# I can see the Staff Forum



## RangerWickett (Jun 4, 2005)

I was recently given permissions to post in the ENnies forum, and I realized I can also see the staff forum. So far you guys haven't had any _really_ licentious thread titles, but I thought I'd report it so you can try to fix this before I have to read about Piratecat and Teflon Billy's True Hollywood Story anymore.


----------



## Michael Morris (Jun 4, 2005)

That's intentional. Come on in, the water's fine.


----------



## Truth Seeker (Jun 5, 2005)

Michael Morris said:
			
		

> That's intentional. Come on in, the water's fine.



*hands out shark repellent*

Yeah...the water...is fine.


----------



## Brother Shatterstone (Jun 5, 2005)

Yeah come on in Ryan!  Yes… yes please do.


----------



## Macbeth (Jun 7, 2005)

Mwaahahahahaha, come join the Staff Side.

(It's like the Dark Side, but a little less intersting, and not so much evil as just Rat Bastard)


----------



## Truth Seeker (Jun 7, 2005)

Macbeth said:
			
		

> Mwaahahahahaha, come join the Staff Side.
> 
> (It's like the Dark Side, but a little less intersting, and not so much evil as just Rat Bastard)




Excuse me, who is Rat Bastard???:\


----------



## Macbeth (Jun 7, 2005)

Using 'Rat Bastard' as a compliment for some of the more devious DMs? I'd say Piratecat is a Rat Bastard...


----------



## Brother Shatterstone (Jun 7, 2005)

Truth Seeker said:
			
		

> Excuse me, who is Rat Bastard???:\



If you’re asking your not privileged enough to know.


----------



## Truth Seeker (Jun 7, 2005)

Macbeth said:
			
		

> Using 'Rat Bastard' as a compliment for some of the more devious DMs? I'd say Piratecat is a Rat Bastard...




Oh...oh...*finally, the revealation of PirateCat's secret life is now...revealed*


----------



## Truth Seeker (Jun 7, 2005)

Brother Shatterstone said:
			
		

> If you’re asking your not privileged enough to know.




Hmmm, never I should be called that...never. *THANKS MacBeth*


----------



## Piratecat (Jun 7, 2005)

Truth Seeker said:
			
		

> Oh...oh...*finally, the revealation of PirateCat's secret life is now...revealed*




Does it involve Teflon Billy?


----------



## Macbeth (Jun 7, 2005)

Brother Shatterstone said:
			
		

> If you’re asking your not privileged enough to know.



Friend Computer says: Only citizens of clearance BLUE or above may view that information.

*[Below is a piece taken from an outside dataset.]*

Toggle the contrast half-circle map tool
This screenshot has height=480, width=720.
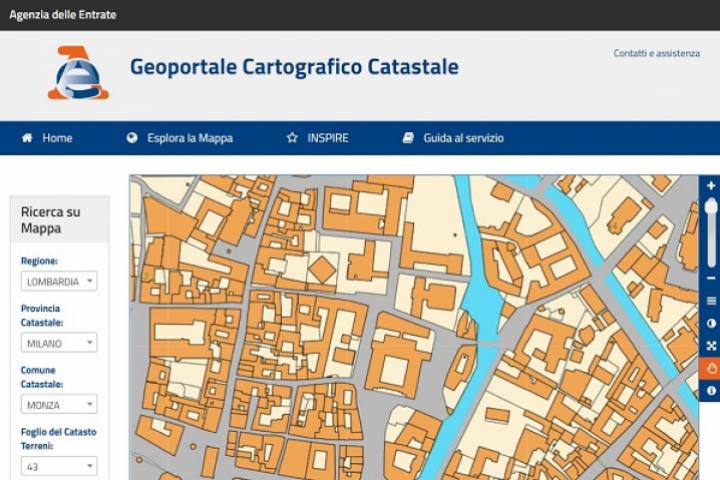[x=710, y=324]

What is your clearance, citizen?


----------



## Truth Seeker (Jun 7, 2005)

Piratecat said:
			
		

> Does it involve Teflon Billy?




*Dark Drama music plays on que*


----------



## Brother Shatterstone (Jun 7, 2005)

Macbeth said:
			
		

> Friend Computer says: Only citizens of clearance BLUE or above may view that information. What is your clearance, citizen?




At least blue...  I do have more posts than Morrus now.


----------



## Umbran (Jun 8, 2005)

I see dead forums...

And, haven't you ever heard of Rat Bastardson?  Rootin'est, tootin'est rules-lawyer west of the Pecos?


----------



## diaglo (Jun 8, 2005)

i see London, i see France

i see someone's underpants....


----------



## DaveMage (Jun 8, 2005)

Your epidermis is showing...


----------



## Truth Seeker (Jun 8, 2005)

diaglo said:
			
		

> i see London, i see France
> 
> i see someone's underpants....




HEY!!! Put away those x-ray glasses!!


----------



## Brother Shatterstone (Jun 8, 2005)

diaglo said:
			
		

> i see London, i see France
> 
> i see someone's underpants....




And I just thought it was drafty today....


----------